Any suggestions on other strategies or helpful hints on replacing the valve guides? I've only done this on an old briggs vertical and gravely 5.5/6.5 motors.

-Motorhed.


----------



## bugman (Aug 12, 2004)

coming through the breather into the carb through and onto the combustion chamber?? it may just need a new breather.


----------



## motorhed (Apr 7, 2005)

I was just brainstorming that a few minutes ago. I also talked to a friend I loaned it to (in exchange for an oil change) and he put the same stuff he uses in his push mower - 10W40. The manual says DO NOT USE SAE 10W40 (their caps). Dunno if this could have hurt anything, but before I pull the motor apart, I might try a qt of SAE 30 to see if that helps at all.


----------



## bugman (Aug 12, 2004)

dunno, have you smelled the oil lately? had one man before with about the same problem with gas in the oil, not saying its your problem though, umm 10w-40 wouldn't have hurt it unless it was cheapo crap. hmm of course i've seen where people mistake the oil fill for gas or the oil filler for gas.


----------



## bbnissan (Nov 7, 2004)

You may also have a bad breather.


----------



## motorhed (Apr 7, 2005)

*One problem solved*

Funny thing, but I emptied the motor of oil and replaced the 10W40 with SAE 30, and now no oil comes out of the rebreather! Don't fully understand why, but I'll bet that it was probably a little of the oil issue and a little of my testing out the rebreather by blowing air in/sucking air out of it. 

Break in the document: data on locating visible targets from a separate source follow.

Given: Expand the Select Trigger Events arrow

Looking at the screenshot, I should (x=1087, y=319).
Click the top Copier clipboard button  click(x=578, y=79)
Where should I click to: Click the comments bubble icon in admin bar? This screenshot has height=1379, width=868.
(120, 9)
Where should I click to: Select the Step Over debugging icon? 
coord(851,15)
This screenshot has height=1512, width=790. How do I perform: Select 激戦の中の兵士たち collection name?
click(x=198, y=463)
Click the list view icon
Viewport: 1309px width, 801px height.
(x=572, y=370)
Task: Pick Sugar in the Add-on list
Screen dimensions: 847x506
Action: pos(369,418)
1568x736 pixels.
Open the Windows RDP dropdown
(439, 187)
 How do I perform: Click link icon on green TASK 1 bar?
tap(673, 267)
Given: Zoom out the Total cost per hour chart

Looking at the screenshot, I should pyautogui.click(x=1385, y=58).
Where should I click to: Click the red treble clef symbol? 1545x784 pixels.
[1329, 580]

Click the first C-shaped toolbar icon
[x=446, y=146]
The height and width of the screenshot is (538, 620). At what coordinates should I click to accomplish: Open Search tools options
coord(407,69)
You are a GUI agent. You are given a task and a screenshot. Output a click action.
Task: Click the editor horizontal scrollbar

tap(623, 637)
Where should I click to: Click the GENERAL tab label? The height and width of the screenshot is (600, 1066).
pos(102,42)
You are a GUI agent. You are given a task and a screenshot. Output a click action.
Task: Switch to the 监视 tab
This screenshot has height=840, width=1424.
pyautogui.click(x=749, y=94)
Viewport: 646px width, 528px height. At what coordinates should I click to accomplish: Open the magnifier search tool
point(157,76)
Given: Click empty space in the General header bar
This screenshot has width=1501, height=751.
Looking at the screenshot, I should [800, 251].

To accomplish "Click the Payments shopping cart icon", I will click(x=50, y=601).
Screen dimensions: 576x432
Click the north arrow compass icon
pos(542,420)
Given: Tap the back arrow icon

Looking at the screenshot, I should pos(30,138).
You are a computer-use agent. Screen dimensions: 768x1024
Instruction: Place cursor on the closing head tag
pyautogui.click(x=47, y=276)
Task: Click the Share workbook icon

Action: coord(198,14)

The current issue that I am having is that I have a spark and can get a pop, but gas is just flying through the system and out the muffler. I have set the float to a lower position and tightened down the main jet, but this is still happening. Not sure why. The seat is oriented correctly and the needle is seating well when the float is high enough. Need to play around a bit, I guess.

I set the gap on the magnatron using a $1 bill and using a tester (one end in the plug wire and one grounded on the engine) I can verify that I have continuity and therefore SHOULD be getting spark. Plug is new and I have tried both old an new plugs. Anyone know how I can test magnetron performance? The "contacts" on both the flywheel and the magnatron are nice and clean.


----------



## bugman (Aug 12, 2004)

either the magnets are loosing their power or the magnetron is screwing up, umm 30w oil is a little heavier then 10w-40. and its mono grade as well. not multi. have you tried the float, either its dented a little or its filling up and sinking or sticking. does it still use a points and condensor system under the flywheel?


----------



## motorhed (Apr 7, 2005)

Sorry I've been out of the loop lately - building a nice new house for my new Deere.

There are no points or condensor on this engine. When I look at the magnetron from the flywheel POV, there are some separations between the sandwiched layers of the pickup. I'm guessing that it is time for a new one.

No sign of any leakage in the float - I pulled the bowl off and the float is EMPTY. I put it in a coffee can with an inch or so of gas and weighted it down - it was still empty and floated after a few minutes. 

I verified that the kill switch is working properly and that the ground is nice and clean. I'm thinking the magnatron unit is the issue, now.


----------



## bugman (Aug 12, 2004)

yeah could be, though tec's are picky, one little degree off and they won't run or run right. thats why i stick with b&s.


----------